Non basta: alla sciagurata conferenza è spuntato il sedicente Putin con un’idea ingegnosa, basata sempre sulla mistificazione del global warming. Il colpo di genio è il seguente: usare nanotubi di carbonio nei processi produttivi, ufficialmente per migliorare la qualità e la durata di plastica, alluminio, acciaio etc. Una maggiore efficienza della produzione industriale porterebbe ad un decremento nelle emissioni di gas serra. In realtà la proposta è la classica polpetta avvelenata: le nanotecnologie hanno spesso dei risvolti dannosi, in particolare la diffusione nell’ambiente di nanotubi di carbonio è all’origine di patologie respiratorie. Non è tuttavia un caso se molti centri di ricerca magnificano le potenzialità dei nanotubi in oggetto: il carbonio, insieme con il silicio, è l’unico elemento che forma delle catene (si pensi al DNA), si adatta quindi a creare un’interfaccia organico-inorganico che è l’obiettivo saliente, sebbene non dichiarato, del criminale piano transumanista.


La Russia sta pensando fuori dagli schemi nel tentativo di contrastare i cosiddetti cambiamenti climatici. Alla conferenza di Parigi, i rappresentanti russi hanno annunciato l’intenzione di ricorrere alle nanotecnologie per ridurre le emissioni di gas serra. […] Come riferisce il quotidiano Sciencetimes.com, la Russia è il quinto più grande inquinatore al mondo, con la Cina che è al primo posto.
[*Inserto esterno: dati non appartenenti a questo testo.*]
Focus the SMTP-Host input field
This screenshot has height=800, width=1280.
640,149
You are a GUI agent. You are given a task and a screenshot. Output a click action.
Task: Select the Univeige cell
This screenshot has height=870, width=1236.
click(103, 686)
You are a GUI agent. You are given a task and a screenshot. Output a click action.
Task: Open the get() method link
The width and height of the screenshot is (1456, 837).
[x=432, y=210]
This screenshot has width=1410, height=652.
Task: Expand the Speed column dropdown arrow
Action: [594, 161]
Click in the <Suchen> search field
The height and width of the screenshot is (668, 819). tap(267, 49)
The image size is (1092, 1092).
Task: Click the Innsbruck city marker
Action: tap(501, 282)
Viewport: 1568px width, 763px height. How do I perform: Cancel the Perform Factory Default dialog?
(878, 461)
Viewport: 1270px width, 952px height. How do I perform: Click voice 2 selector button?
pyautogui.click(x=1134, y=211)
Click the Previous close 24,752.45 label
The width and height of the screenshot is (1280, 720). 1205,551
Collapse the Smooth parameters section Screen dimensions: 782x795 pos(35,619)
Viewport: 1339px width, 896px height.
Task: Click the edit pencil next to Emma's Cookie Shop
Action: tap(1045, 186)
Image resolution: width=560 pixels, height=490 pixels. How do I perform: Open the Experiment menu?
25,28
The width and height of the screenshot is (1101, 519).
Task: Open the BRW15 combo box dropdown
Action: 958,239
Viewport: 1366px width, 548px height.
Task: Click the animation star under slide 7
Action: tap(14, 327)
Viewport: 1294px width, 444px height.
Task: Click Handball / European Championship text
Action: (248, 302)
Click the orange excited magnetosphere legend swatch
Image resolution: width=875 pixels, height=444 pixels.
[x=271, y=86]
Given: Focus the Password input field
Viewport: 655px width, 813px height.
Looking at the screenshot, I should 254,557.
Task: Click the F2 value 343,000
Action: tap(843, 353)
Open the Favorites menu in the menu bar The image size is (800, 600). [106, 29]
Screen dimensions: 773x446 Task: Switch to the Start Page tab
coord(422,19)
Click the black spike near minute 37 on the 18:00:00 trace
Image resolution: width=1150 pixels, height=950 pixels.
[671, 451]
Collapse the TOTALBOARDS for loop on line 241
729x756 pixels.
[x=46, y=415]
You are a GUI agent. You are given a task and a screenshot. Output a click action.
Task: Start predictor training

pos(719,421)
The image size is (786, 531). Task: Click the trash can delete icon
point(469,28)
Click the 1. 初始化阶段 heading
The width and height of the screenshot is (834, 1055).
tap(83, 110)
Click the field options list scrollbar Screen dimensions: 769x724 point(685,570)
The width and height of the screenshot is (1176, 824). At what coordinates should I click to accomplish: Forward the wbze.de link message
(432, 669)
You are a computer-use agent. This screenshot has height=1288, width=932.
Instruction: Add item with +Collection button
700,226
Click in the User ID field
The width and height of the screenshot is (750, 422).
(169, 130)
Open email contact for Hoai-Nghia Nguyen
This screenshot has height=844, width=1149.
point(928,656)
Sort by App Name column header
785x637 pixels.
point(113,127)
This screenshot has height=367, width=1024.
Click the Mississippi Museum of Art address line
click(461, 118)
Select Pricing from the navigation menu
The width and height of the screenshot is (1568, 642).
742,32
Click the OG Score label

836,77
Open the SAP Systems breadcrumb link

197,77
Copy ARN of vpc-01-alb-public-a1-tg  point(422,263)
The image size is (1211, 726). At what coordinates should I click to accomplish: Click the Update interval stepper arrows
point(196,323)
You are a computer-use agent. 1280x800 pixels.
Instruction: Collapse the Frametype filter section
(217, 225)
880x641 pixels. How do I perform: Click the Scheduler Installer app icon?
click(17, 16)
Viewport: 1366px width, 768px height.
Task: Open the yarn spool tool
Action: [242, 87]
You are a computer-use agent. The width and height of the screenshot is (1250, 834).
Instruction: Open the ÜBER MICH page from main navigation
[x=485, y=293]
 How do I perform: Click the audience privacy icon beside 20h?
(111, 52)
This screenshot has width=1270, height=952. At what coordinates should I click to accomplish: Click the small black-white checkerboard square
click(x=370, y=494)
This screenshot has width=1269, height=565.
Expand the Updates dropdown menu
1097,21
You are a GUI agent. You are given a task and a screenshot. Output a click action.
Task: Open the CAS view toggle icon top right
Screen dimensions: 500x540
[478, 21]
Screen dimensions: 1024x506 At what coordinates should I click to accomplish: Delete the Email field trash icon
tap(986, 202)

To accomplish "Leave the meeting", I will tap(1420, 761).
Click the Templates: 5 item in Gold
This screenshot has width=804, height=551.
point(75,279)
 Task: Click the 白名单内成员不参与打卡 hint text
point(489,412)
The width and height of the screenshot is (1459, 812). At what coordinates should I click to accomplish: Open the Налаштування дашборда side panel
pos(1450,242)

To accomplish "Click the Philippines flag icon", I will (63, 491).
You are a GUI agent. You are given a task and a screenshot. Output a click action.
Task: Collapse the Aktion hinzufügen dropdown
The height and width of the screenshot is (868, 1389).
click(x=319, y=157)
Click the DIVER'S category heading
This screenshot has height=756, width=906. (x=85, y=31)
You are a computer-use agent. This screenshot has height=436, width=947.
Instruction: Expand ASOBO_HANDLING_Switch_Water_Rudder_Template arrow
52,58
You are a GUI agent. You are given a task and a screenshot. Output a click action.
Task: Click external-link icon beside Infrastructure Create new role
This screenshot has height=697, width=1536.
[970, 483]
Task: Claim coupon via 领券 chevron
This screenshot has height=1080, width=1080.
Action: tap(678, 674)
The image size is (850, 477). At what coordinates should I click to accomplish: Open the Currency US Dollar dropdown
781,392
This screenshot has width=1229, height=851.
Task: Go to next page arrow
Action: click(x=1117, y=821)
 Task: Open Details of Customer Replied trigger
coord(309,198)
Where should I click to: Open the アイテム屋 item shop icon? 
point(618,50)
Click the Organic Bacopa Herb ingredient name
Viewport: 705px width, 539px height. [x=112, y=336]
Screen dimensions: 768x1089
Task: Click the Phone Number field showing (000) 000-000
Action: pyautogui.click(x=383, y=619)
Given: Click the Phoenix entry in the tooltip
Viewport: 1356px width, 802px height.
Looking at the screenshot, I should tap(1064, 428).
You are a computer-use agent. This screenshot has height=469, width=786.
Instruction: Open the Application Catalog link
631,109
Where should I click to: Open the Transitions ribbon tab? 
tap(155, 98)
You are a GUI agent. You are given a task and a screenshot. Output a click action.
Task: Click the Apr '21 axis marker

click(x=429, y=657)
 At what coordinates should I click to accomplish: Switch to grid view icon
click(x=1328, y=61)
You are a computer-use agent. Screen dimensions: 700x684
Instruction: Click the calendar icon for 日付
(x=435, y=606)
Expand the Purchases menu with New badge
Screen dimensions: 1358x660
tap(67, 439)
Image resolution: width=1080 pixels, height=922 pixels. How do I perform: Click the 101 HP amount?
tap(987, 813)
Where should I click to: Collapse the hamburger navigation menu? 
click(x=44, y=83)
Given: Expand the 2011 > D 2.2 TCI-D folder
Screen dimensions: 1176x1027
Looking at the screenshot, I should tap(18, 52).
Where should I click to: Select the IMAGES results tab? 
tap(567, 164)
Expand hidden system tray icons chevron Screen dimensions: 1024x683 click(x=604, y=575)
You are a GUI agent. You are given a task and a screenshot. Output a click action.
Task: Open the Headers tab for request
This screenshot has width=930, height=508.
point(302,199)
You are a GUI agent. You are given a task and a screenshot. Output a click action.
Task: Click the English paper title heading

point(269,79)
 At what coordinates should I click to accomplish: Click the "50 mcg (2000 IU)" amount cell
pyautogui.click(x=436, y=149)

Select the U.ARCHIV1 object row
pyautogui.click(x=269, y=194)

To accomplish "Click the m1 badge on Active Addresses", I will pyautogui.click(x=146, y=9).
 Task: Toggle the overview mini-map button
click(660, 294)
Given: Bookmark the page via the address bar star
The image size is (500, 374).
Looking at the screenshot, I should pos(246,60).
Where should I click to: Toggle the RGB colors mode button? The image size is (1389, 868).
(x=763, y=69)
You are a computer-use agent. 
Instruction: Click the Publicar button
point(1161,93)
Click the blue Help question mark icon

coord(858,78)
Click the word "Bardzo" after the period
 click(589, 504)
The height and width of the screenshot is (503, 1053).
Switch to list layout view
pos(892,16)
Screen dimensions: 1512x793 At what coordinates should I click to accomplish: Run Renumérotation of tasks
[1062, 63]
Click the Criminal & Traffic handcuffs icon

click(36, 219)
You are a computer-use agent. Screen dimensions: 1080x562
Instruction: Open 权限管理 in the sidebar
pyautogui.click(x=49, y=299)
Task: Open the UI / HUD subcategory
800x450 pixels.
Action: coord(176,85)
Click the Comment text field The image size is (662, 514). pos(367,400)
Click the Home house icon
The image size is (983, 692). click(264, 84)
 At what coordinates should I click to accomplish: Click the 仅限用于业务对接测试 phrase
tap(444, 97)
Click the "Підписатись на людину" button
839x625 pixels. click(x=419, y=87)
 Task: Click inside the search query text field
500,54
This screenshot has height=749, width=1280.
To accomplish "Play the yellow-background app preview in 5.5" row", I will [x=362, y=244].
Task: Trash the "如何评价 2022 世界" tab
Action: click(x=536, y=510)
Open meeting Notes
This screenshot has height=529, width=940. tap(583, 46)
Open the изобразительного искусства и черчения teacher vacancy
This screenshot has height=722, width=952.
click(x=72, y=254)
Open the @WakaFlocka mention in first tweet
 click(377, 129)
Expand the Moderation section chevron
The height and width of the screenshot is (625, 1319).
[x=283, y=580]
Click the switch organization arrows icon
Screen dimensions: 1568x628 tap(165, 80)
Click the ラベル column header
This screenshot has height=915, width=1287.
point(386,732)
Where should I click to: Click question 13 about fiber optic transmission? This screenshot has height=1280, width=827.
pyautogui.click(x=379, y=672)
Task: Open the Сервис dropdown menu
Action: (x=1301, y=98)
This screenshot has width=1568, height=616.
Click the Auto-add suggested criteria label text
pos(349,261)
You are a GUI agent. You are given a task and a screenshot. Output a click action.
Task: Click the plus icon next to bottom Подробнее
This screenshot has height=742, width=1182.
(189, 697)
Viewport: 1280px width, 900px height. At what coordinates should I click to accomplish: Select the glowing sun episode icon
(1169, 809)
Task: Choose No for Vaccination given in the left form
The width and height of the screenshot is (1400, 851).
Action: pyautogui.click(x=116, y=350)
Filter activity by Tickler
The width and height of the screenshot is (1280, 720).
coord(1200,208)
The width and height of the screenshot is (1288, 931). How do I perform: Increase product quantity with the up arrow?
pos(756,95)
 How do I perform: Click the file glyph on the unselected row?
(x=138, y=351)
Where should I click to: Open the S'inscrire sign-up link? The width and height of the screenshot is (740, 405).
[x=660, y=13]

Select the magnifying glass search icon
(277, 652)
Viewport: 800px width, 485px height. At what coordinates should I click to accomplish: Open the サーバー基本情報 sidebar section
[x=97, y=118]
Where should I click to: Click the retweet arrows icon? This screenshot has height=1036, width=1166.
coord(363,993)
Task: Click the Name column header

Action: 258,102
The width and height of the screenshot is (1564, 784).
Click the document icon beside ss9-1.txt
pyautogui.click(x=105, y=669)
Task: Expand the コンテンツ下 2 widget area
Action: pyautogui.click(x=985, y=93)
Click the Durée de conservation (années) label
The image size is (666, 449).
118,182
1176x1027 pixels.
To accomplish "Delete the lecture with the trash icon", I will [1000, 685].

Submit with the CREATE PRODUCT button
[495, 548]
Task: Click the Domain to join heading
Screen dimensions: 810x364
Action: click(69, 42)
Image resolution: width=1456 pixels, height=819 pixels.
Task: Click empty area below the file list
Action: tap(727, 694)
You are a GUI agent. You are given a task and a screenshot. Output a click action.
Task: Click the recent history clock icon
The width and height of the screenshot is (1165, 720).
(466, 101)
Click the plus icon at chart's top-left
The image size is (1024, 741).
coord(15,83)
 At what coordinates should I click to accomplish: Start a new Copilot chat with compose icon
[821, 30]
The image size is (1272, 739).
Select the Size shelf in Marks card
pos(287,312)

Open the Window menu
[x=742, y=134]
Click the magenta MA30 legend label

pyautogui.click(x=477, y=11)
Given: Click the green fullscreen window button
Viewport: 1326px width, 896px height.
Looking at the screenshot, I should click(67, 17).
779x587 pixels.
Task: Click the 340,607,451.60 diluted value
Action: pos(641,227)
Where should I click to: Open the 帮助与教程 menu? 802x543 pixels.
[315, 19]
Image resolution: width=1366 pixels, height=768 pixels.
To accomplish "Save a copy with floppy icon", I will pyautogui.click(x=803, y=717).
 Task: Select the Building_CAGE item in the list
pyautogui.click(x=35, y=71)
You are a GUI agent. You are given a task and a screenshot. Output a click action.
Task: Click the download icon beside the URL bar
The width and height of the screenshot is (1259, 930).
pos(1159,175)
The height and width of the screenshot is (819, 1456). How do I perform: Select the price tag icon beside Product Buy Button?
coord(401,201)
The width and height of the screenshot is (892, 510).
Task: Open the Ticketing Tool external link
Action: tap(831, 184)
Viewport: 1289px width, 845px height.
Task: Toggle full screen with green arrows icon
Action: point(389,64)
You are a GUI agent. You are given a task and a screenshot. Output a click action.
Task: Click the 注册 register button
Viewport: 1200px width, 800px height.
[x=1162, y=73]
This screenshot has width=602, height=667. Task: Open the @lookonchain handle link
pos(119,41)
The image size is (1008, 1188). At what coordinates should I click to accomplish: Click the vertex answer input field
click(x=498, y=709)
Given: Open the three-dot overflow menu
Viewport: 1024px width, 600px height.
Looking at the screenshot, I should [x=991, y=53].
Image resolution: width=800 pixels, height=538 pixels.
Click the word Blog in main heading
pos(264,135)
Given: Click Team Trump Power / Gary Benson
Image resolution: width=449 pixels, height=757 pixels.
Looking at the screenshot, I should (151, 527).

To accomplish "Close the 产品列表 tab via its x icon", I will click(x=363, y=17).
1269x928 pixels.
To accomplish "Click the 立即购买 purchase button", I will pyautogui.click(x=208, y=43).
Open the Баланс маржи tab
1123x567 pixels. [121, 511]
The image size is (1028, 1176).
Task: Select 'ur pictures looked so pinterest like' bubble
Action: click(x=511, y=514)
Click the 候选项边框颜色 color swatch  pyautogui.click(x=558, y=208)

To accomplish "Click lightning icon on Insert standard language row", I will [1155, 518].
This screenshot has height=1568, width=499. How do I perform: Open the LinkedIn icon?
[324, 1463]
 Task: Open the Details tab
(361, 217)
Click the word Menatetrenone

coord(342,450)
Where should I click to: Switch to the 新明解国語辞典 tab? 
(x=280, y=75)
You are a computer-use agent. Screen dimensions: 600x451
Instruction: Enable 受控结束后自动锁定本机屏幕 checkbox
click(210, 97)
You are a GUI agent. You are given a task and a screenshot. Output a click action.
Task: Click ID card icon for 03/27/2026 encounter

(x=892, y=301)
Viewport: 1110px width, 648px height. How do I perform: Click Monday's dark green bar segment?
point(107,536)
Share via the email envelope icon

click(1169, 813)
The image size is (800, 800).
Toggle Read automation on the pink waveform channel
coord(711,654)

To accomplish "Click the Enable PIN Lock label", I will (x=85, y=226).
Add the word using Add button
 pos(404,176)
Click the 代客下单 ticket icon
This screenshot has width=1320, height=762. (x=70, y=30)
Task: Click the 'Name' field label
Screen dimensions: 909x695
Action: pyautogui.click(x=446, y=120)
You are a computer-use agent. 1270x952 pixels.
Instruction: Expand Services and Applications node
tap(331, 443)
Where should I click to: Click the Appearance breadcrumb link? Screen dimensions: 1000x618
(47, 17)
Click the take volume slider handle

La proposta si concentra sugli sforzi per ridurre le emissioni che coinvolgono cinque materiali: acciaio, cemento, alluminio, plastica e carta che potrebbero essere resi più leggeri, più resistenti ed efficienti grazie alla nanotecnologia in cui spiccano alcune società russe.

La “Rusnano”, ad esempio, è un’azienda che ultimamente ha ricevuto 10 bilioni di dollari di fondi da parte del governo di Mosca per la ricerca e l’applicazione delle nanotecnologie nella produzione dei materiali citati.

“I nanotubi di carbonio hanno dimostrato di rendere molto duro l’alluminio, la plastica conduttiva, di prolungare la durata delle batterie agli ioni di litio”, ha dichiarato il Dottor Anatoly Chubais, fondatore della Rusnano. “Con le nanotecnologie si potranno ridurre le emissioni di CO2 (sic!!!) e pensare agli scenari futuri con un nuovo approccio”.